-- Data for processing follows --

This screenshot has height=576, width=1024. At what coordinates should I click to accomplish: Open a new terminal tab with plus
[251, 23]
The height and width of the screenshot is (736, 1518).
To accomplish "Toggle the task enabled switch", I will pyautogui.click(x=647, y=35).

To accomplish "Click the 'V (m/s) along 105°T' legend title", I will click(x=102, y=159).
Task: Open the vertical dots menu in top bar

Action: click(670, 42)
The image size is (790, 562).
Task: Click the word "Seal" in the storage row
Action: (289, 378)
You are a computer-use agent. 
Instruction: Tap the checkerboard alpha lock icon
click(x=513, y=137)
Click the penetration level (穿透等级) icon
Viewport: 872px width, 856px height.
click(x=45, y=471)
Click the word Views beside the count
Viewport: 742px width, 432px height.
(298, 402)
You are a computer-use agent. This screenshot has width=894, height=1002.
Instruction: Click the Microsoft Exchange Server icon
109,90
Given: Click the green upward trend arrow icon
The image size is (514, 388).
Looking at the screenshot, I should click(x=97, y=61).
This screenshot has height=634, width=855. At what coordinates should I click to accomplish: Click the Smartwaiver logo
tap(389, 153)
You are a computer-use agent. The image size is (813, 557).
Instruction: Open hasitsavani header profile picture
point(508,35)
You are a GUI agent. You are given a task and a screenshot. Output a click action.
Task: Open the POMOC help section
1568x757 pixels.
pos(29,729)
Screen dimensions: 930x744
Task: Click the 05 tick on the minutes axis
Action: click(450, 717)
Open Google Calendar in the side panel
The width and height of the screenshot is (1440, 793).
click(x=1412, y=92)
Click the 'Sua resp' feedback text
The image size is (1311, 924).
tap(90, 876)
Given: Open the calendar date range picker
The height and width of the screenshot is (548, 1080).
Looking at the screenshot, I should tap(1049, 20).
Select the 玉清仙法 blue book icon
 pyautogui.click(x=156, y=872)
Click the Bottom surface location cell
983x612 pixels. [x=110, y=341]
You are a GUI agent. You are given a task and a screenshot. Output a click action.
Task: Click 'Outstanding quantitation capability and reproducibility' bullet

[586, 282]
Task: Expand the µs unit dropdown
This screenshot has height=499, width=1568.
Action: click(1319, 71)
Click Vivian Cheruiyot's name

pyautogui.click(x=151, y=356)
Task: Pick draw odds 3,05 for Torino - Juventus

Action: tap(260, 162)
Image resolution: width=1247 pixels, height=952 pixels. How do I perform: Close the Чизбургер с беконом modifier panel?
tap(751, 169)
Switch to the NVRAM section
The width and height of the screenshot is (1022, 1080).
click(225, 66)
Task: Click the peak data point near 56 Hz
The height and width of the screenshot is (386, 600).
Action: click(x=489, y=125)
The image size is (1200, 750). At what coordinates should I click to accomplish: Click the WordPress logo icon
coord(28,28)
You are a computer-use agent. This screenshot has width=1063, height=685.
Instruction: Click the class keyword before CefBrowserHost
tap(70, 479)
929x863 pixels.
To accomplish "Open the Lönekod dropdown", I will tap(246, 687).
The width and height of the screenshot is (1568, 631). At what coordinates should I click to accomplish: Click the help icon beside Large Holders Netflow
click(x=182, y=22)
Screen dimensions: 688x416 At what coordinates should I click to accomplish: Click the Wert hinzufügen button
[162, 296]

-- Data for processing concluded --

Aim of the task
Each entry above is to be repeated exactly as it appears.

Solution to this task
This screenshot has height=576, width=1024. At what coordinates should I click to accomplish: Open a new terminal tab with plus
[251, 23]
The height and width of the screenshot is (736, 1518).
To accomplish "Toggle the task enabled switch", I will pyautogui.click(x=647, y=35).

To accomplish "Click the 'V (m/s) along 105°T' legend title", I will click(x=102, y=159).
Task: Open the vertical dots menu in top bar

Action: click(670, 42)
The image size is (790, 562).
Task: Click the word "Seal" in the storage row
Action: (289, 378)
You are a computer-use agent. 
Instruction: Tap the checkerboard alpha lock icon
click(x=513, y=137)
Click the penetration level (穿透等级) icon
Viewport: 872px width, 856px height.
click(x=45, y=471)
Click the word Views beside the count
Viewport: 742px width, 432px height.
(298, 402)
You are a computer-use agent. This screenshot has width=894, height=1002.
Instruction: Click the Microsoft Exchange Server icon
109,90
Given: Click the green upward trend arrow icon
The image size is (514, 388).
Looking at the screenshot, I should click(x=97, y=61).
This screenshot has height=634, width=855. At what coordinates should I click to accomplish: Click the Smartwaiver logo
tap(389, 153)
You are a computer-use agent. The image size is (813, 557).
Instruction: Open hasitsavani header profile picture
point(508,35)
You are a GUI agent. You are given a task and a screenshot. Output a click action.
Task: Open the POMOC help section
1568x757 pixels.
pos(29,729)
Screen dimensions: 930x744
Task: Click the 05 tick on the minutes axis
Action: click(450, 717)
Open Google Calendar in the side panel
The width and height of the screenshot is (1440, 793).
click(x=1412, y=92)
Click the 'Sua resp' feedback text
The image size is (1311, 924).
tap(90, 876)
Given: Open the calendar date range picker
The height and width of the screenshot is (548, 1080).
Looking at the screenshot, I should tap(1049, 20).
Select the 玉清仙法 blue book icon
 pyautogui.click(x=156, y=872)
Click the Bottom surface location cell
983x612 pixels. [x=110, y=341]
You are a GUI agent. You are given a task and a screenshot. Output a click action.
Task: Click 'Outstanding quantitation capability and reproducibility' bullet

[586, 282]
Task: Expand the µs unit dropdown
This screenshot has height=499, width=1568.
Action: click(1319, 71)
Click Vivian Cheruiyot's name

pyautogui.click(x=151, y=356)
Task: Pick draw odds 3,05 for Torino - Juventus

Action: tap(260, 162)
Image resolution: width=1247 pixels, height=952 pixels. How do I perform: Close the Чизбургер с беконом modifier panel?
tap(751, 169)
Switch to the NVRAM section
The width and height of the screenshot is (1022, 1080).
click(225, 66)
Task: Click the peak data point near 56 Hz
The height and width of the screenshot is (386, 600).
Action: click(x=489, y=125)
The image size is (1200, 750). At what coordinates should I click to accomplish: Click the WordPress logo icon
coord(28,28)
You are a computer-use agent. This screenshot has width=1063, height=685.
Instruction: Click the class keyword before CefBrowserHost
tap(70, 479)
929x863 pixels.
To accomplish "Open the Lönekod dropdown", I will tap(246, 687).
The width and height of the screenshot is (1568, 631). At what coordinates should I click to accomplish: Click the help icon beside Large Holders Netflow
click(x=182, y=22)
Screen dimensions: 688x416 At what coordinates should I click to accomplish: Click the Wert hinzufügen button
[162, 296]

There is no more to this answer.